@rewindForward said:
I'm not clear on what value "le+23" is meant to indicate.
Edit: crossed messages, didn't see the reply before sending mine...
It isn't le -- it's 1e.
Scientific notation is a way to write very large and very small numbers, with one digit to the left of the point, and then multiply by a power of 10. 123 in scientific notation would be 1.23x10^2; 123 million, 1.23x10^8. By convention, these are shortened to 1.23e+2 and 1.23e+8. 1.23e+2 is a bit silly, so a relatively small number like 123 is displayed without the exponent, but if you type 123000000 into an object box, Pd will show it as 1.23e+8.

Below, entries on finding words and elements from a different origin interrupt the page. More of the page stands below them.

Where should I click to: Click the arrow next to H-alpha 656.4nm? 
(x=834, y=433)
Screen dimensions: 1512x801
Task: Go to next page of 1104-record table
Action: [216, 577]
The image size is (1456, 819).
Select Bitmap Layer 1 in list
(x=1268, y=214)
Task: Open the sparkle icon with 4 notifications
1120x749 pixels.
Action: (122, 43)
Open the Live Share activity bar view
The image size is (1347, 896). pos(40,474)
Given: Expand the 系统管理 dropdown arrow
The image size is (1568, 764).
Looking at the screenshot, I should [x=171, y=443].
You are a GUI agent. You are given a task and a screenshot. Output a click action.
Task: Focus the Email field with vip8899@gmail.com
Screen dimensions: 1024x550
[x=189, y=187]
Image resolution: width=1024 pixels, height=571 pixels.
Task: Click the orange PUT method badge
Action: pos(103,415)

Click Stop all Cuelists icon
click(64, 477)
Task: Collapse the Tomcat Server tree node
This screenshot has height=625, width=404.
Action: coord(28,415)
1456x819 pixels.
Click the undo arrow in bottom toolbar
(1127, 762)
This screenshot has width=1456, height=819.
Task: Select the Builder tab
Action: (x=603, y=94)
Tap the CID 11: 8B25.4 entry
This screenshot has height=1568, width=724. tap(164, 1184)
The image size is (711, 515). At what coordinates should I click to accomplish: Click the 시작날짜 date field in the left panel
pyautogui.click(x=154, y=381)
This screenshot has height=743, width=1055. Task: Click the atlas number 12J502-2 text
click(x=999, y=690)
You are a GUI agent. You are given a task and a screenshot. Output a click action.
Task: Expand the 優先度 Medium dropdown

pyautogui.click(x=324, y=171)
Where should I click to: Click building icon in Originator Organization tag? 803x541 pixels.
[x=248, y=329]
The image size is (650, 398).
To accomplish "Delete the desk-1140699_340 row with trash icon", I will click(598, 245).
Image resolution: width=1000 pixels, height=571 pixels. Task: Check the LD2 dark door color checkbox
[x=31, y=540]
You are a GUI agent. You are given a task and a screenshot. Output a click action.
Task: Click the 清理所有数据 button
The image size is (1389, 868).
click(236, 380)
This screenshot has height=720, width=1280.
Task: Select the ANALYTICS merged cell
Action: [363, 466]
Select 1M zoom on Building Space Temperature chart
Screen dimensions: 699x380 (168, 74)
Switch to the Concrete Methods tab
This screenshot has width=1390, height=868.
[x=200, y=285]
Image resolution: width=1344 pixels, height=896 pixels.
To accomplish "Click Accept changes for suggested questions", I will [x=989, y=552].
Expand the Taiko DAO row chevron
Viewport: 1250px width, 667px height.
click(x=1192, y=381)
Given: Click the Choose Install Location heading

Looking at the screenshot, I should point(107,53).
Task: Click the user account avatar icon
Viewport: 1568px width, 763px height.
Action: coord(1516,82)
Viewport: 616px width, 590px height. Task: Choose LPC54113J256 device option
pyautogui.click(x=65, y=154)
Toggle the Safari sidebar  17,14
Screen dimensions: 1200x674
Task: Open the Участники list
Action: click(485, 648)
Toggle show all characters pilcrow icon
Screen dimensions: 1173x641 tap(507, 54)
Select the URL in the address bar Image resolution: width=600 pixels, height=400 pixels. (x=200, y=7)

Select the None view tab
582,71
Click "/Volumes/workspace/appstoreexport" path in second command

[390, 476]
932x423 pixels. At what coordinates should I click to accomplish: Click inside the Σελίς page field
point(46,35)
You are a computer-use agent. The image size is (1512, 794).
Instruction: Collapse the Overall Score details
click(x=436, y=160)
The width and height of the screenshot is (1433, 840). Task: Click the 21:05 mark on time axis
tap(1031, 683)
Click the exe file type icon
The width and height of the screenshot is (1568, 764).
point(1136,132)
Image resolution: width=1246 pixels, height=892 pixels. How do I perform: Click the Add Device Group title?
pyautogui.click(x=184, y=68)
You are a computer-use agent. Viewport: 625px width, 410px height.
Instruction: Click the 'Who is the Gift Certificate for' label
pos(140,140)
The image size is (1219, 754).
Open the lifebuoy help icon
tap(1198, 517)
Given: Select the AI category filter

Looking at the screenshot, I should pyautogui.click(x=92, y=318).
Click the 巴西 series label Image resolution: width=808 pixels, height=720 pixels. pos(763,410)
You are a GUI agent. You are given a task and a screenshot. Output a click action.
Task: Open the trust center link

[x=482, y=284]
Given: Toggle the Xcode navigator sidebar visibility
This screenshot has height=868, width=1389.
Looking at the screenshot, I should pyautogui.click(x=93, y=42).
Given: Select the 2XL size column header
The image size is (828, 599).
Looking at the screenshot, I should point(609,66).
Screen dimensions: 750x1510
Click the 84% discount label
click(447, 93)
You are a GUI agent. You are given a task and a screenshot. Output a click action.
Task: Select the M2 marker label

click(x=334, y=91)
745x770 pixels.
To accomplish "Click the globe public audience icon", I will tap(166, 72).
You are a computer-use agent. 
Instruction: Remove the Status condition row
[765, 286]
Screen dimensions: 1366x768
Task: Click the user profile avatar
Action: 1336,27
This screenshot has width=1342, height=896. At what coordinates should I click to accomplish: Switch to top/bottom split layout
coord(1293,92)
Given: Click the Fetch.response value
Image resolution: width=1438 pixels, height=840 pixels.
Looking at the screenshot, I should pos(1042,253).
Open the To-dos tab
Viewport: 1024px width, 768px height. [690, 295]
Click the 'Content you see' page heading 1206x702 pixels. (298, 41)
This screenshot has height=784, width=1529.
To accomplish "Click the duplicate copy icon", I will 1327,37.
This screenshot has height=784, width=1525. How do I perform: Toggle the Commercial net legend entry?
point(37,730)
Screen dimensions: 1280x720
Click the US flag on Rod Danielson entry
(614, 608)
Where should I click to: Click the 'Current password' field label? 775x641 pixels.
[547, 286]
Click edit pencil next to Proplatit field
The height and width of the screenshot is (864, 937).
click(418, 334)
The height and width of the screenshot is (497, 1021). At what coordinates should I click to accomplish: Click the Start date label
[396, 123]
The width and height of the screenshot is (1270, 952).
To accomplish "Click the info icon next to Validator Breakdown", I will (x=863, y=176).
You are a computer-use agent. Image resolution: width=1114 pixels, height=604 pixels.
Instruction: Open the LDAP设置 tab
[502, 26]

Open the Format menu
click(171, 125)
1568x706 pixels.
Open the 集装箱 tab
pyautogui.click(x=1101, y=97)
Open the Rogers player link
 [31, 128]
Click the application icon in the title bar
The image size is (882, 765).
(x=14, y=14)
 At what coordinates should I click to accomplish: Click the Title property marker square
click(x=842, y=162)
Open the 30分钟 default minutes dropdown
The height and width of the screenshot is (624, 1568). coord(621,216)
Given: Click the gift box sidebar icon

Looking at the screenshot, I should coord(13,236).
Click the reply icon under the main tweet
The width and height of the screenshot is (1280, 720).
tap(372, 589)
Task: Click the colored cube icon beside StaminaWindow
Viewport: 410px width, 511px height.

1e+23 then is a 1 followed by 23 zeroes.
The vanilla way to do a comparator (as solipp and others pointed out) is to subtract the signals first. If a > b, then a - b > 0. To flatten "any number that's >0 (true) or <=0 (false)" into 1 or 0, you multiply by a very large number (such as 1 then 23 zeroes) and clip: [clip~ 0 1] gives you a binary result, or [clip~ -1 1] gives you +1 for a > b, -1 for a < b, or 0 for a == b. (There's a very narrow range of numbers where the multiplication result would be between -1 and +1, but it's extremely unlikely to hit. So we just ignore it.)